Scenario: You’re on-site for a go-live, and the customer’s CTO demands a last-minute feature that wasn’t in the original contract. How do you respond? Answer:
- Acknowledge the ask: “I understand this is critical for your team.” - Clarify the impact: “Adding this now would delay the go-live by 2 weeks and require re-testing the entire system.” - Offer alternatives: “We can prioritize this in the next sprint, or we can deploy a minimal version today and iterate.” - Escalate if needed: If the customer insists, loop in your project manager to discuss timeline/trade-offs.

Why? FDEs must balance customer satisfaction with mission success—scope creep kills projects.

2. “The Database is Slow in Production, But Fast in Staging”

Scenario: A query runs in 100ms in staging but takes 10s in production. What do you check first? Answer:
1. Data volume: SELECT COUNT(*) FROM table; (production may have 100x more data).
2. Index differences: SHOW INDEXES FROM table; (staging may have extra indexes).
3. Network latency: ping db-server (production may be cross-region).
4. Resource contention: top or htop (other processes may be hogging CPU/memory).
5. Configuration: SHOW ALL; (production may have different work_mem or shared_buffers).

Why? Staging ≠ production. Always test in the exact customer environment.

3. “The Customer’s Air-Gapped Network Blocks Our Monitoring Tools”

Scenario: Your usual monitoring stack (e.g., Datadog, New Relic) won’t work in the customer’s air-gapped environment. What do you deploy instead? Answer:
- Prometheus + Grafana (can run offline, no cloud dependency).
- pgBadger (PostgreSQL log analyzer, works offline).
- Custom scripts (e.g., Python + cron to scrape metrics and email alerts).

Why? Air-gapped environments require offline-first tools.

Quick Check Questions

1. You’re deploying a database to a classified network with no internet access. The customer’s security team won’t allow Docker. What’s your first step?

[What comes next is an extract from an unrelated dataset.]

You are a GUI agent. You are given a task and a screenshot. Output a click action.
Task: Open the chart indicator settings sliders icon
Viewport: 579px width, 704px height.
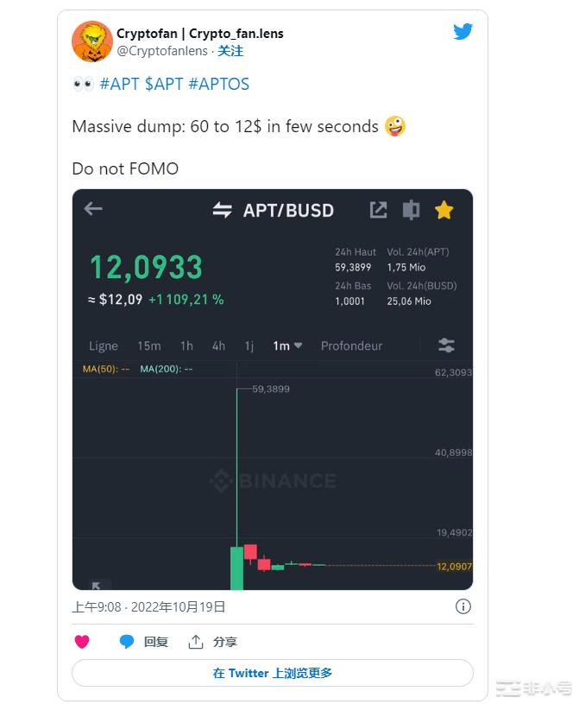click(445, 345)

Answer: Use offline installers (e.g., PostgreSQL .rpm files on a USB drive) and embedded databases (e.g., SQLite) if the customer can’t manage a server.
Explanation: Air-gapped environments require physical media and minimal dependencies.

2. A customer’s dashboard is timing out on a complex OLAP query. The query runs fine in your lab. What’s the most likely cause?

Answer: Data volume (production has 100x more data) or network latency (cross-region reads).
Explanation: Staging ≠ production—always test in the exact customer environment.

3. You’re designing a schema for a disaster response app. The data includes unpredictable fields (e.g., “damage_type” could be “flood,” “fire,” or “earthquake”). Do you use SQL or NoSQL?

Answer: NoSQL (e.g., MongoDB) because the schema is flexible and hierarchical.
Explanation: NoSQL handles unpredictable data better than rigid SQL schemas.

Last-Minute Cram Sheet

1. ⚠️ Always test in the exact customer environment – What works in your lab will break behind their firewall.
2. PostgreSQL default port: 5432 | MySQL default port: 3306 | MongoDB default port: 27017.
3. ACID = SQL (PostgreSQL, MySQL) | BASE = NoSQL (MongoDB, DynamoDB).
4. Indexing trade-off: Faster reads, slower writes. Test in production!
5. Partitioning: Split tables by range (e.g., by date) | Sharding: Split data across machines.
6. Materialized views: Pre-compute slow queries (e.g., REFRESH MATERIALIZED VIEW mv_name;).
7. Air-gapped databases: Use SQLite, DuckDB, or offline PostgreSQL installers.
8. Row-Level Security (RLS): CREATE POLICY policy_name ON table USING (condition);.
9. Change Data Capture (CDC): Debezium, AWS DMS (for syncing databases).
10. Dead Letter Queue (DLQ): Capture failed records (e.g., AWS SQS DLQ, Kafka dead-letter topics).